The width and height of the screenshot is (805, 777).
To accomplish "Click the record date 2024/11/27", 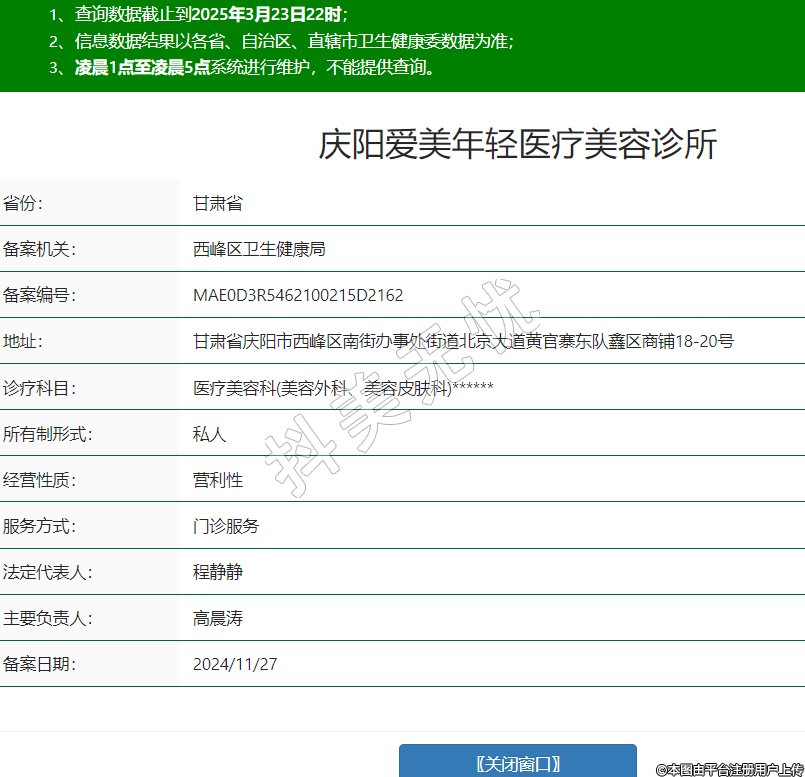I will click(235, 664).
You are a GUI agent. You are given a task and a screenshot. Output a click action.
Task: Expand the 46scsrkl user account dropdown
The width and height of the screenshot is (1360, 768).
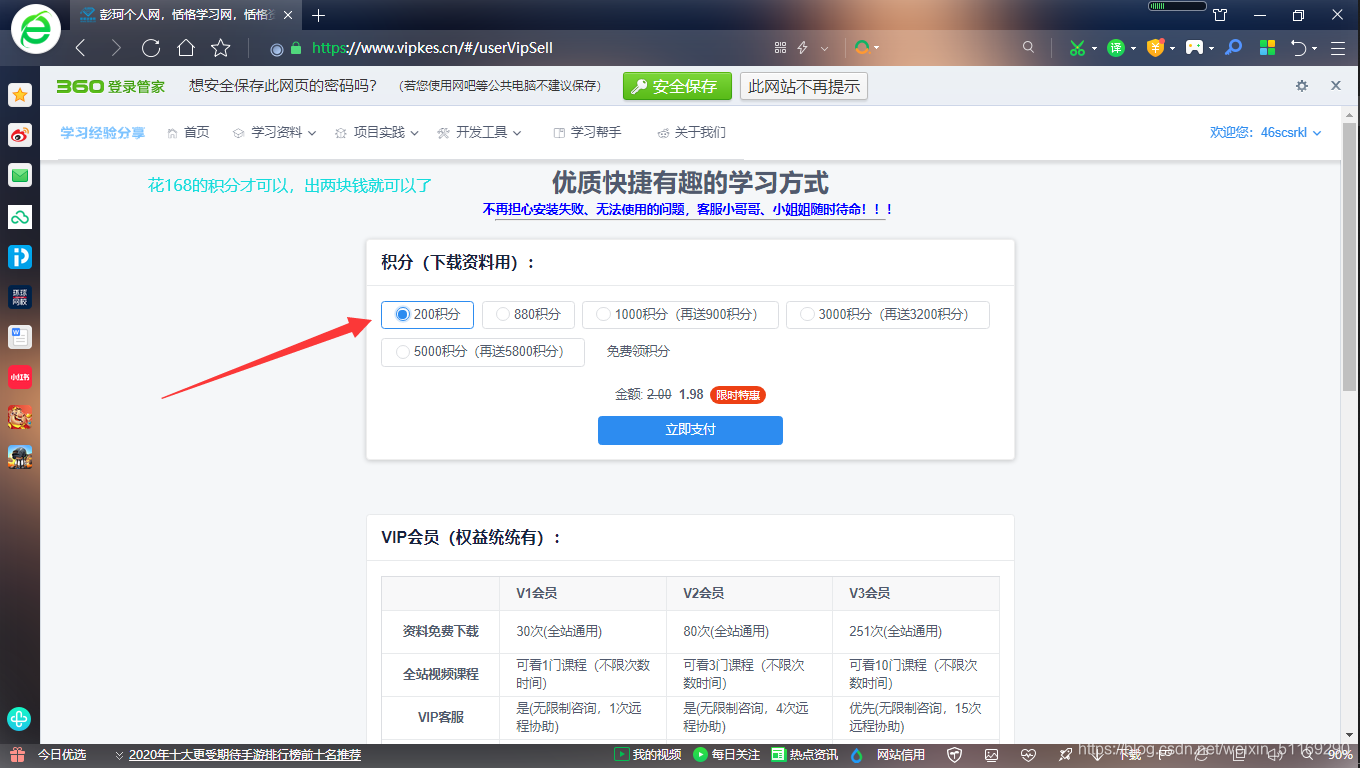1283,131
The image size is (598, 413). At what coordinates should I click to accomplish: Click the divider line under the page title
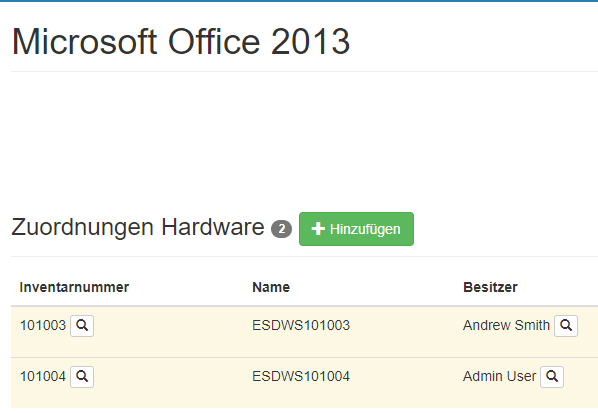tap(304, 71)
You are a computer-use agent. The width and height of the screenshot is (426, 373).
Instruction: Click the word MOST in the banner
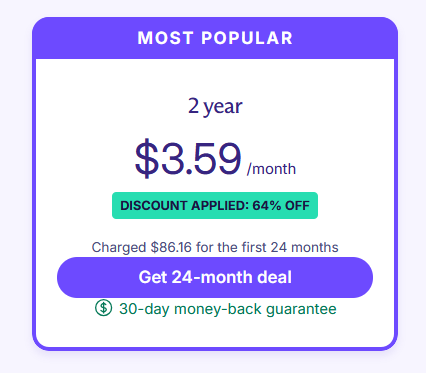166,38
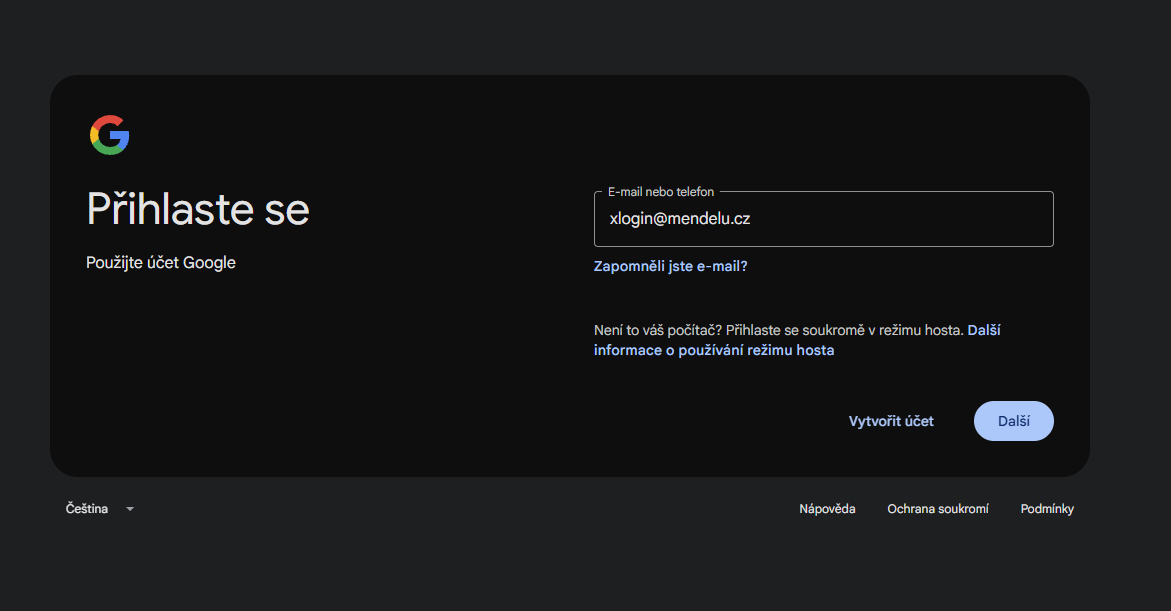Click the Google logo
1171x611 pixels.
coord(110,135)
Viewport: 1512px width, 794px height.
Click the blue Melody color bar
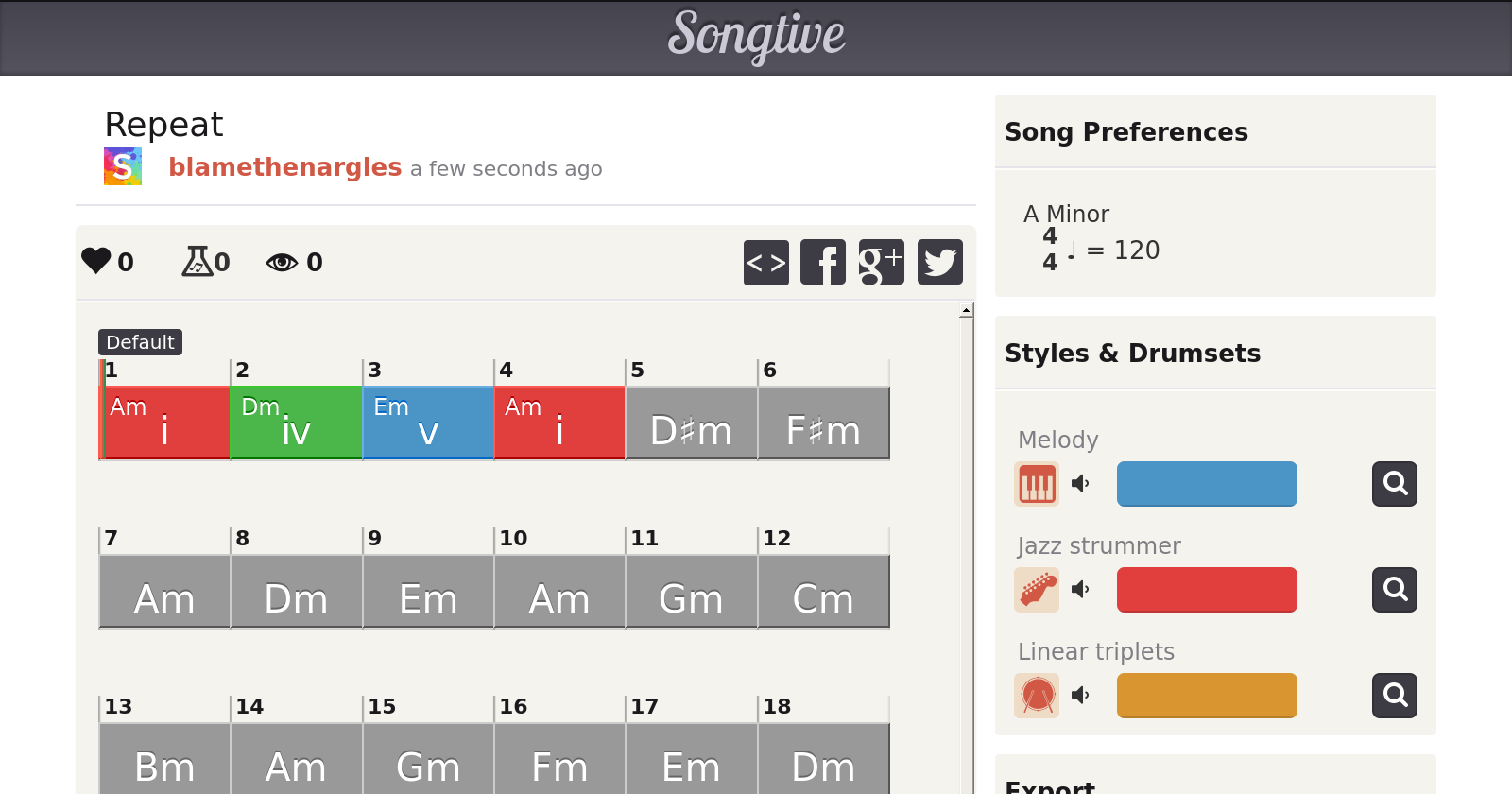click(1207, 484)
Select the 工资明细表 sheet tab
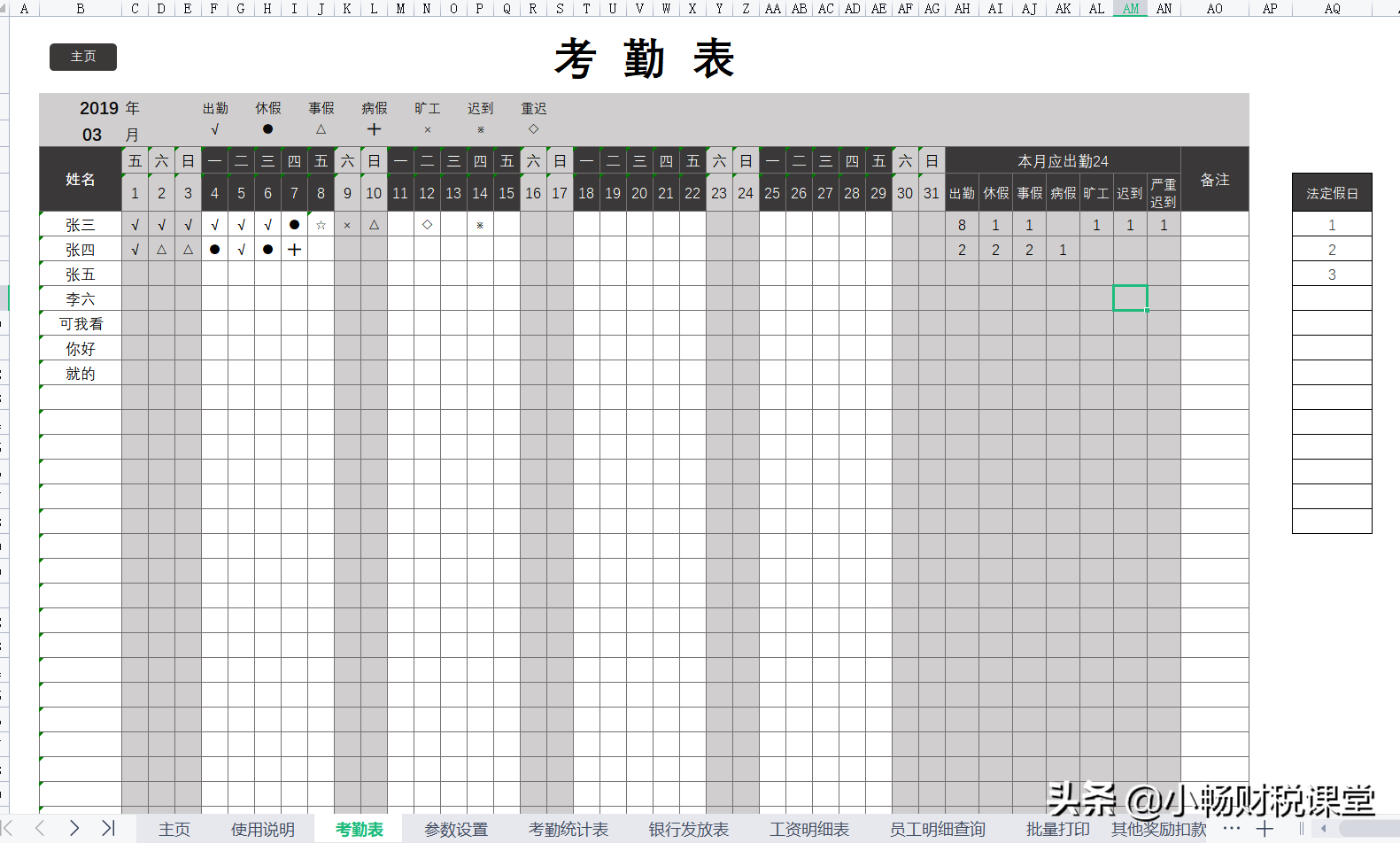The image size is (1400, 843). 809,830
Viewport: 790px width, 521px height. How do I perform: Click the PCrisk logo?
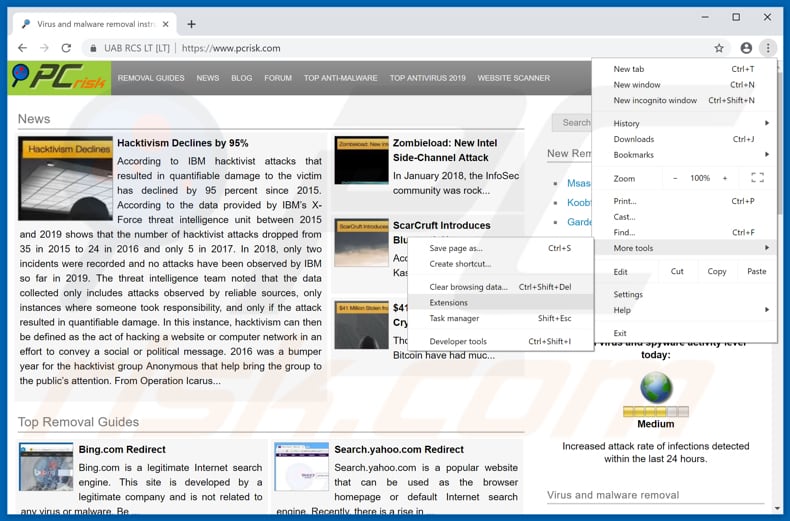point(59,78)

WHAT YOU SHOULD DO: Starting with the line that contains "Viewport: 1512px width, 794px height.", reproduce every line to the end of the material above, both end lines included, exactly and with no pictures.

EXERCISE RESPONSE:
Viewport: 1512px width, 794px height.
Click the blue Melody color bar
click(1207, 484)
Select the 工资明细表 sheet tab
The image size is (1400, 843). 809,830
Viewport: 790px width, 521px height. How do I perform: Click the PCrisk logo?
point(59,78)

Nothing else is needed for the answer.